The Physicians for a National Health Program are also uncomfortable with anything less than one big risk pool. Otherwise, if Senator Baucus' position takes us closer to a single payor system, they're for it.
And if you're from Massachusetts and involved with their Health Connector, you gotta like it when the Feds believe in your idea.
Finally, what's liberalism and blogging without Ezra Klein? He points out that it looks like Mr. Baucus is throwing some elbows to establish court dominance under the health care reform basket. He also provides a solid outline of the Senator's proposal and summarizes the principles, including the mantra of if you (are crazy enough to) like your (overpriced for profit) plan you won’t have to change (yet). In addition, the proposed Health Coverage Council would make most of the hard decisions (for you). Interestingly he predicts the Wyden plan is “dead in the water”
How about the Conservatives.....?
The DMCB has just learned Clay Aiken is gay? John Edwards is trying to make a political come-back? Diane Sawyer believes Elliott Spitzer's prostitute is a newsworthy interview? On top of all that shocking ... SHOCKING news, the über right Health Care BS blog (which is curiously never mentioned by the New York Times or Kaiser’s weekly blog round up) decries the Baucus bureaucrats and their dysfunctional price ceilings. He suggests docs oughta be allowed to charge what they damn well please.

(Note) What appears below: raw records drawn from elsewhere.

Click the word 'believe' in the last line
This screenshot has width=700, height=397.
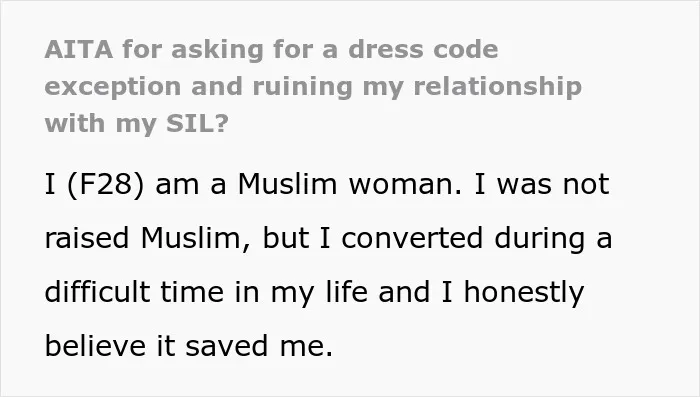point(95,346)
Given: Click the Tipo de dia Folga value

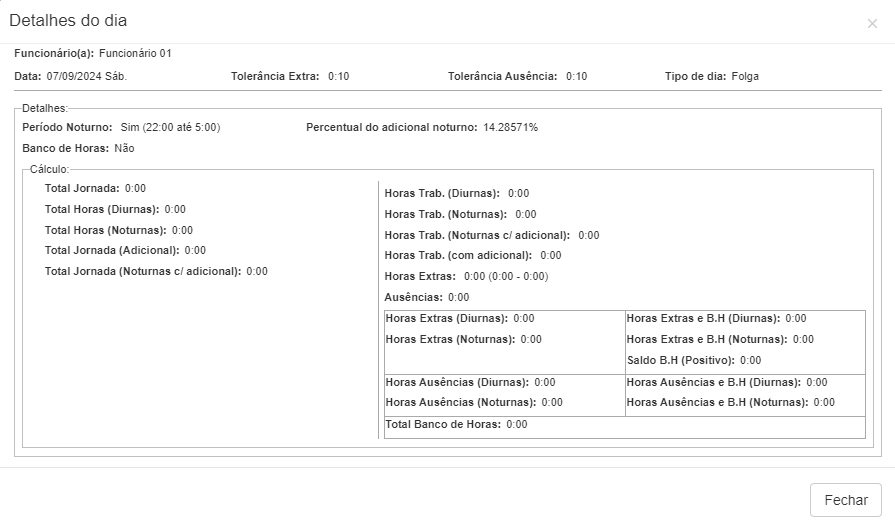Looking at the screenshot, I should [745, 76].
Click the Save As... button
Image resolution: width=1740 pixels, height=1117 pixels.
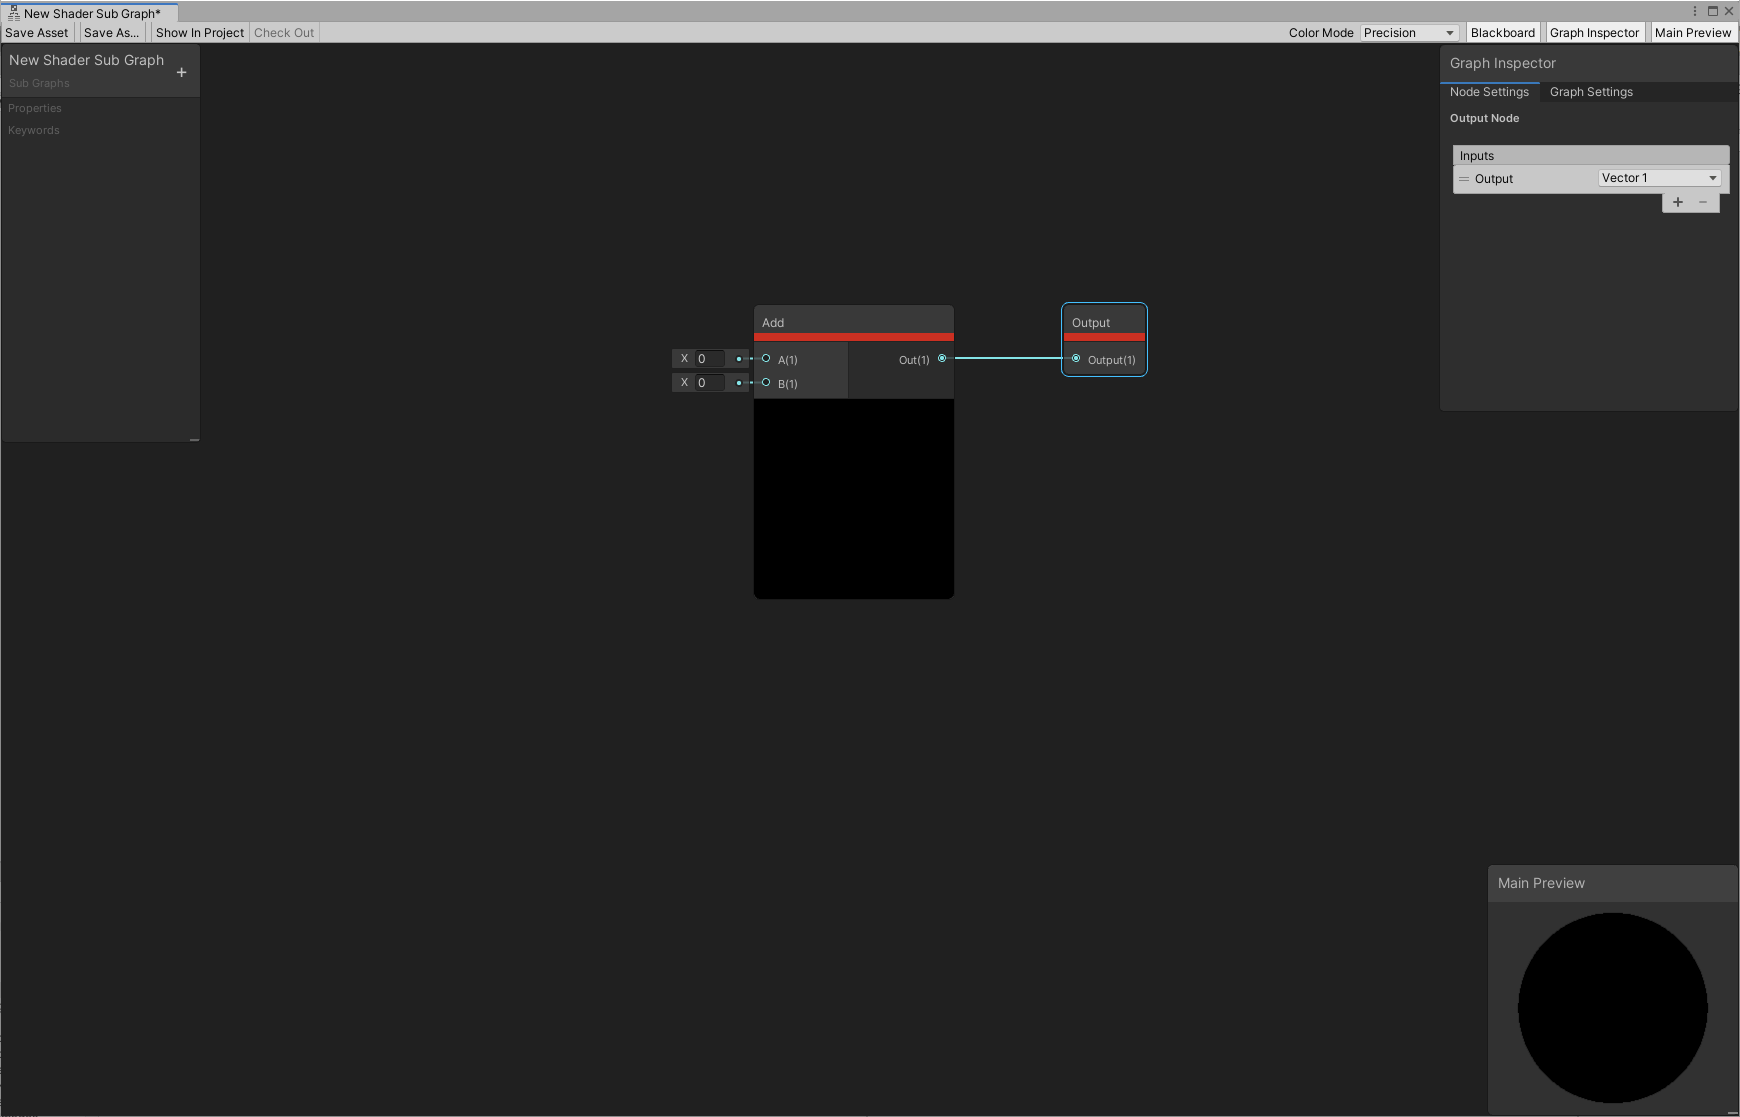point(111,33)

The home of the father of health savings accounts isn't THAT far behind and predictably decries narrowing choice, unaffordability and growing government interference.
And to continue this conservative theme, CATO points to far darker implications of the Bauchus proposal for the Republican right. Man the barricades! This is not health care, this is a plot that will win over portions of the South and the West into the Democratic camp with a new public program that promises and improvement of the social safety net.